This week at Facebook’s F8 conference I had a chance to try out Facebook Spaces, their new virtual meeting place for groups. As a non-gamer and someone who has only tried VR in passive, sit-back-and-enjoy-the-show applications, I was curious to see what a “VR for everyone” product looked and felt like.
At F8, Facebook set up a two-station approach to trying out Spaces. The first one was one to set up a Spaces avatar and link it to my Facebook account. This was done via an Oculus Rift headset and Touch controllers. The setup was about as clunky as any other avatar setup with menus of everything from eye and hair color to hair style and glasses shape. Facebook did add a nice shortcut by asking me which of my Facebook photos of myself I’d like to use as a base, so that right off the bat my avatar started with brown hair, glasses, and more or less my skin tone. On to station two, the actual “space.”

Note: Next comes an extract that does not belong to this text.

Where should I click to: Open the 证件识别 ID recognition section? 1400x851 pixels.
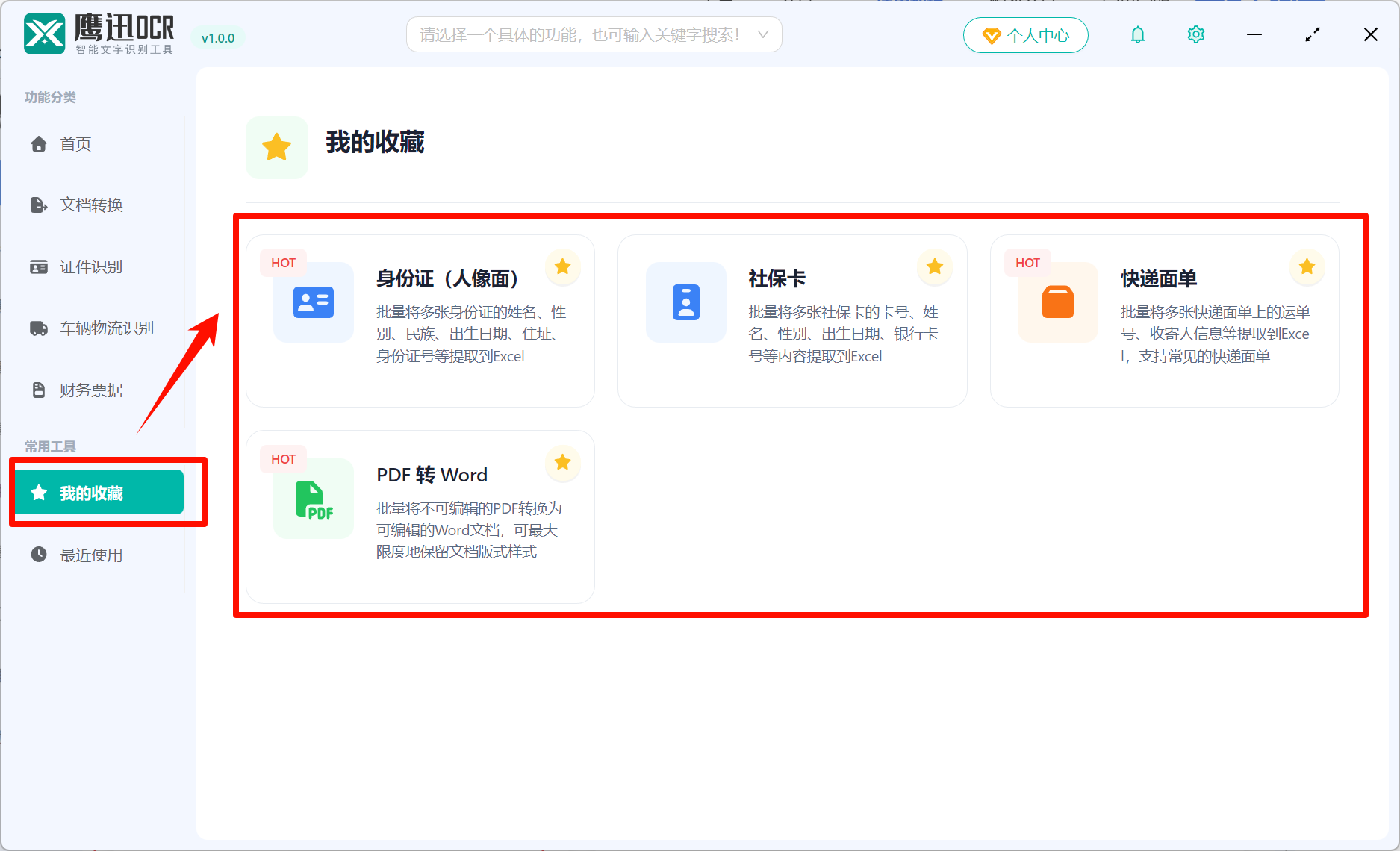click(x=90, y=266)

For demo purposes, Facebook put together stations with two guests and a Facebook “host” to walk us through the features. Again we donned the Rift headgear and Touch controllers and once in the VR space, our host walked us through some places she had 360 VR videos of, which were stunning, and we were able to take selfies, scribble in the air, and talk to each other. It was fun and in some ways I can see it becoming some sort of place to meet.
That said, Spaces doesn’t compare favorably to its main “bringing people together” competitor, the video call. Video brings an instant immediacy and intimacy to communication that Spaces doesn’t match, not that it tries to. It’s also much easier to access. Spaces is supposed to be fun, a place for friends. Yet it’s exactly this coolness factor that has the danger of becoming boring and mundane after a few sessions.

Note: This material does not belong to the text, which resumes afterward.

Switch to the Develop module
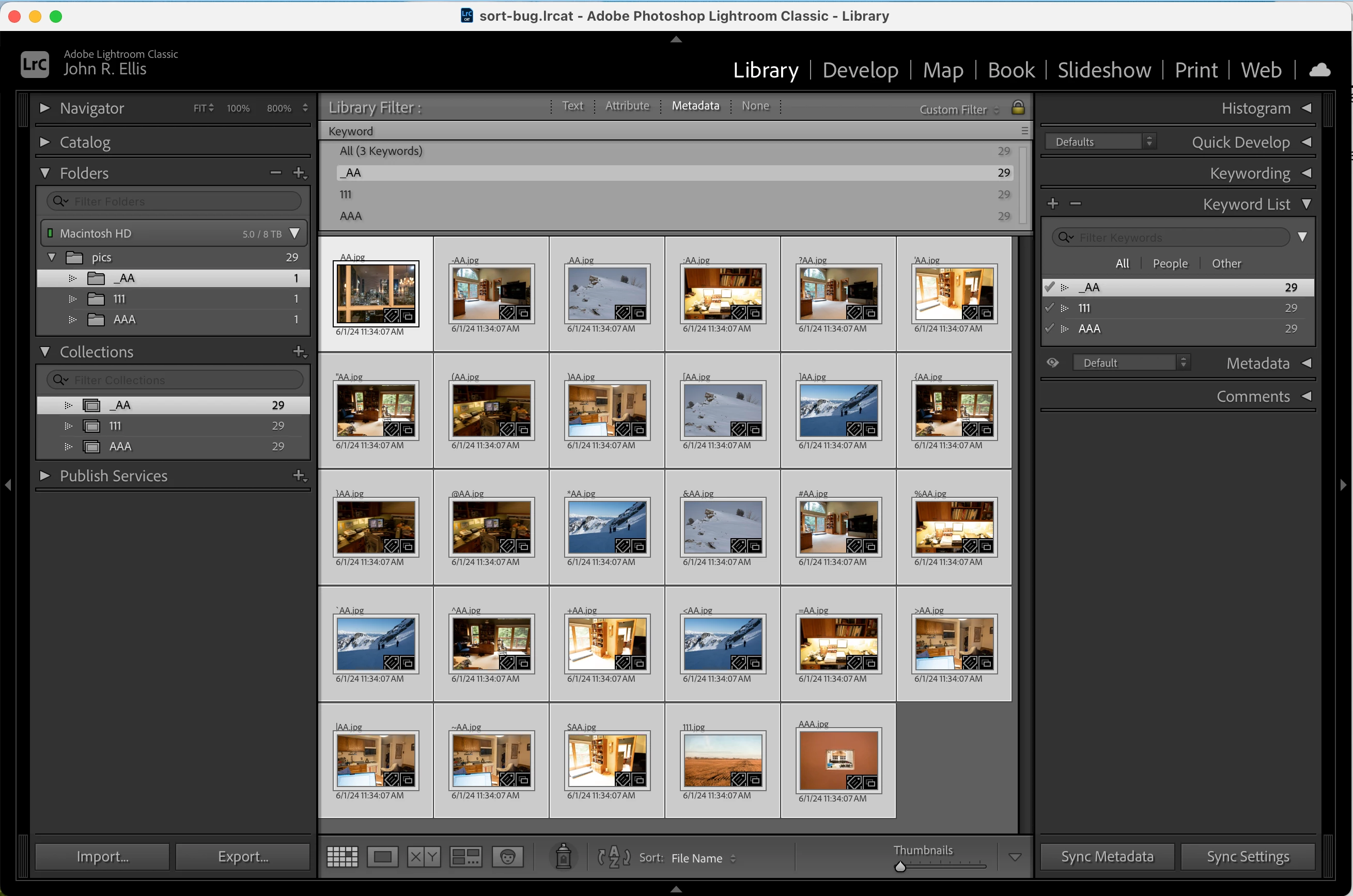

Can it catch on? Video calls a decade ago required users to add a camera, microphone and speakers to their desktop and even many laptops did not have them built in. Today they are on our phones, part of almost every messaging app, so that a high quality video call is relatively accessible with a mid-market phone and good connectivity. That said, the total cost video call hardware was never as expensive as an Oculus Rift at close to $600. Spaces also has the disadvantage of being a more expensive platform and, hence, will be more exclusive, with less users able to participate. The question is will our fascination with VR hold on until the tech becomes cheaper and more intuitive to use.

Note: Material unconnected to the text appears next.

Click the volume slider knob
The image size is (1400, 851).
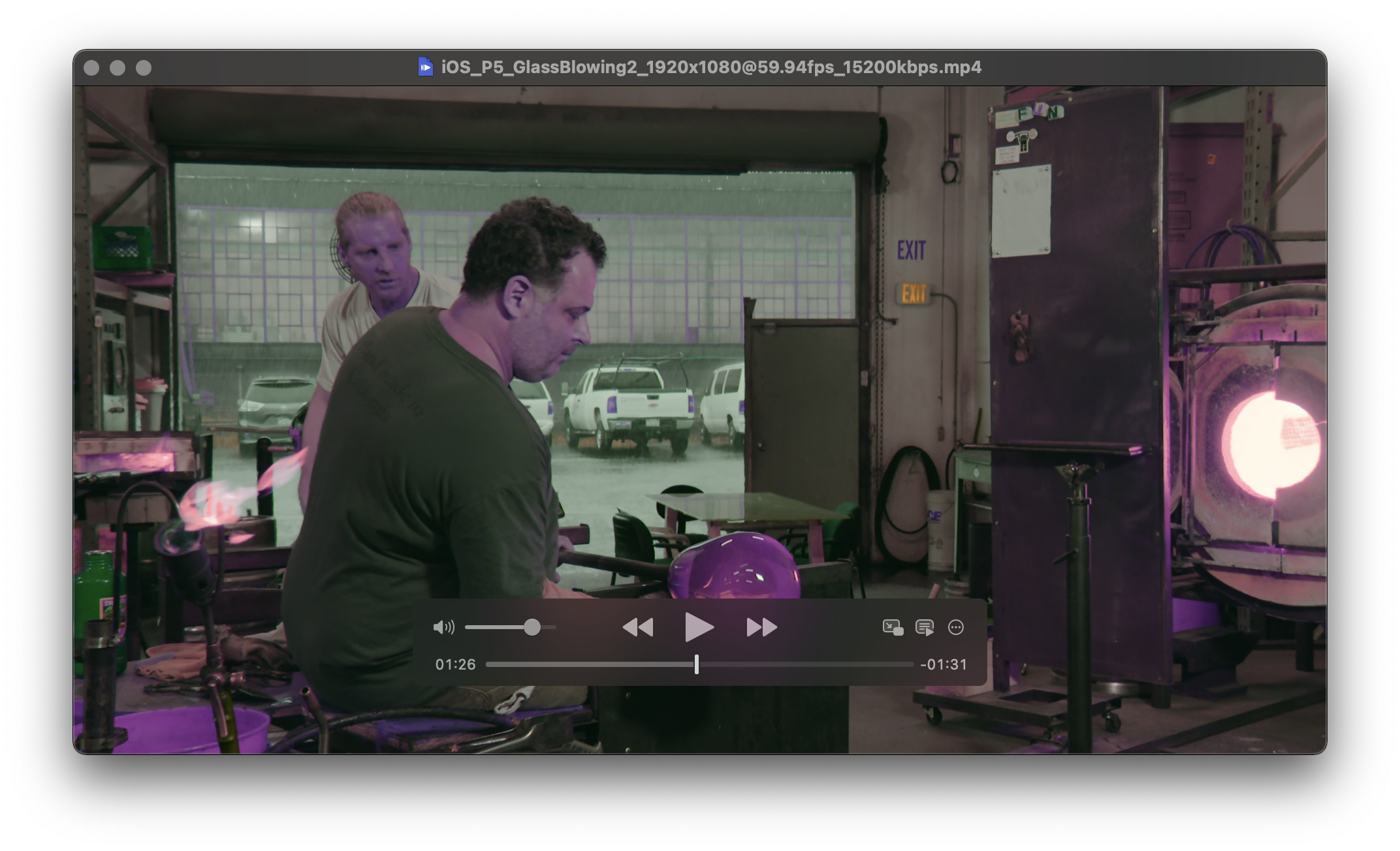point(532,627)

Finally, I see a different potential application for Spaces: education. The VR immersion in different worldwide locations was beautiful. Imagine that in an application with a teacher/guide taking students around the world, in space, inside the human body, to places they have never been. Then imagine that for people without mobility, going places that they couldn’t travel to in life. That’s where Spaces has the opportunity to do something amazing and become more than a cool game.